**Apply what you read**
1) In the Burkitt lymphoma sequencing page, which institution is listed in Kampala, Uganda?
2) Carry on the page about B-cell receptor sequencing in African Burkitt lymphoma, starting after its final listed affiliation.

**Passage**
High-throughput sequencing of the B-cell receptor in African Burkitt lymphoma reveals clues to pathogenesis.

Author information

1
Division of Clinical Research, Fred Hutchinson Cancer Research Center, Seattle, WA.
2
Molecular and Cellular Biology Program and.
3
Department of Medicine, School of Medicine, University of Washington, Seattle, WA.
4
Division of Public Health Sciences and.
5
Division of Vaccine and Infectious Diseases, Fred Hutchinson Cancer Research Center, Seattle, WA.
6
Noguchi Institute for Medical Research and.
7
Department of Child Health, Medical School, University of Ghana, Accra, Ghana.
8
Institute of Health and Biotechnical Innovation, Queensland University of Technology, Brisbane, QLD, Australia.
9
Uganda Cancer Institute, Kampala, Uganda.
10
Department of Global Health, School of Medicine, and.
11
Department of Epidemiology, School of Public Health, University of Washington, Seattle, WA; and.
12
Division of Cancer Epidemiology and Genetics, National Cancer Institute, National Institutes of Health, Bethesda, MD.

**Record extracts**
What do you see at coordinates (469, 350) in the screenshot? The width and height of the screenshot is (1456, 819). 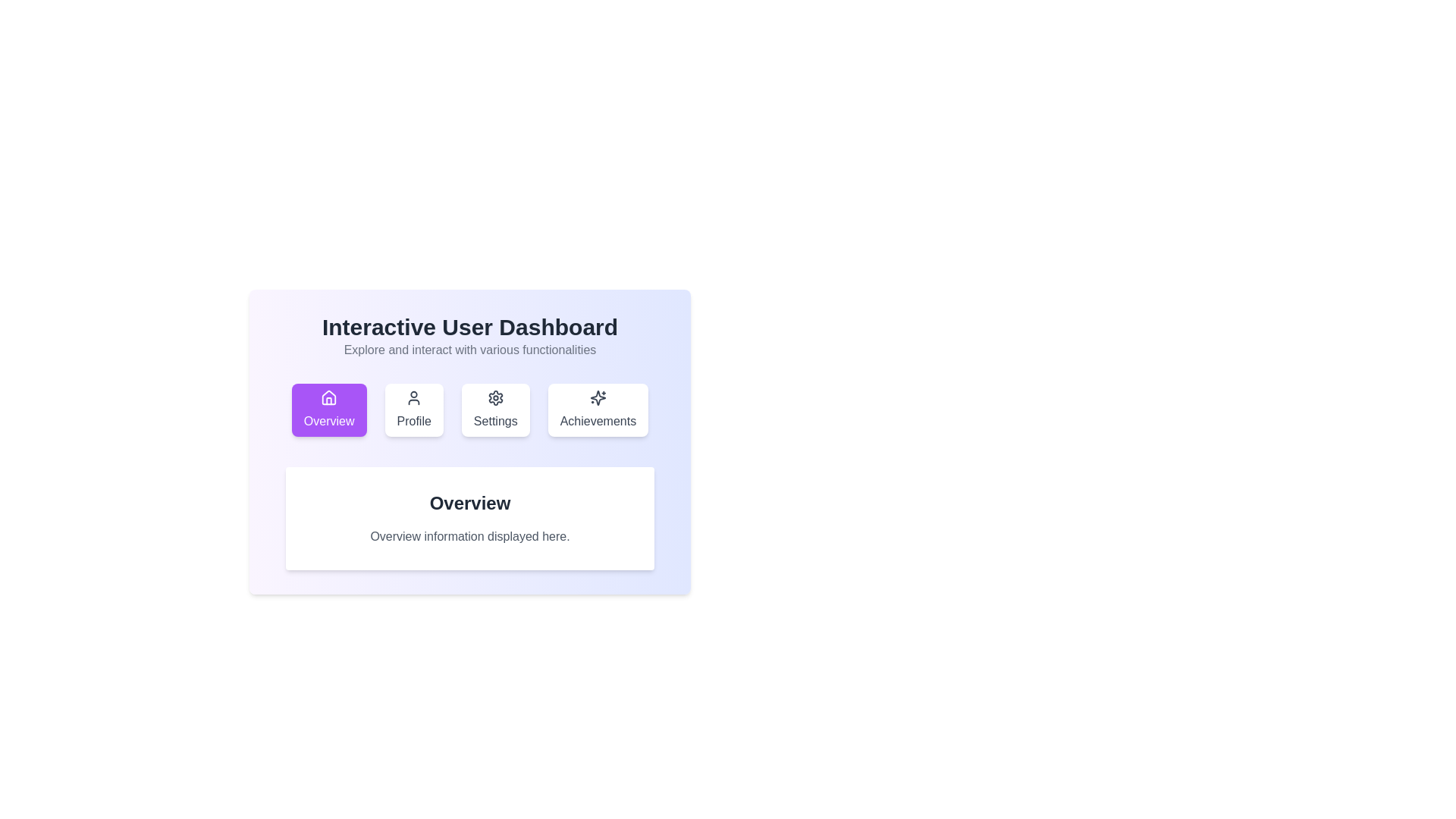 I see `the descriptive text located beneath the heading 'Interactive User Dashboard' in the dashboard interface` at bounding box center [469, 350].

--

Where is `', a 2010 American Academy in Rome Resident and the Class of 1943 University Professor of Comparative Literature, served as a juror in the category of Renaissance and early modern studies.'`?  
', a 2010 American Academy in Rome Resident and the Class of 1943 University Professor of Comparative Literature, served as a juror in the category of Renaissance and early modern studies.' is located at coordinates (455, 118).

**Answers in order**
1) The Uganda Cancer Institute.

2)
Abstract

Burkitt lymphoma (BL), the most common pediatric cancer in sub-Saharan Africa, is a malignancy of antigen-experienced B lymphocytes. High-throughput sequencing (HTS) of the immunoglobulin heavy (IGH) and light chain (IGK/IGL) loci was performed on genomic DNA from 51 primary BL tumors: 19 from Uganda and 32 from Ghana. Reverse transcription polymerase chain reaction analysis and tumor RNA sequencing (RNAseq) was performed on the Ugandan tumors to confirm and extend the findings from the HTS of tumor DNA. Clonal IGH and IGK/IGL rearrangements were identified in 41 and 46 tumors, respectively. Evidence for rearrangement of the second IGH allele was observed in only 6 of 41 tumor samples with a clonal IGH rearrangement, suggesting that the normal process of biallelic IGHD to IGHJ diversity-joining (DJ) rearrangement is often disrupted in BL progenitor cells. Most tumors, including those with a sole dominant, nonexpressed DJ rearrangement, contained many IGH and IGK/IGL sequences that differed from the dominant rearrangement by < 10 nucleotides, suggesting that the target of ongoing mutagenesis of these loci in BL tumor cells is not limited to expressed alleles. IGHV usage in both BL tumor cohorts revealed enrichment for IGHV genes that are infrequently used in memory B cells from healthy subjects. Analysis of publicly available DNA sequencing and RNAseq data revealed that these same IGHV genes were overrepresented in dominant tumor-associated IGH rearrangements in several independent BL tumor cohorts. These data suggest that BL derives from an abnormal B-cell progenitor and that aberrant mutational processes are active on the immunoglobulin loci in BL cells.

Conflict of interest statement

Conflict-of-interest disclosure: C.S.C. holds stock in Adaptive Biotechnologies, Inc. The remaining authors declare no competing financial interests.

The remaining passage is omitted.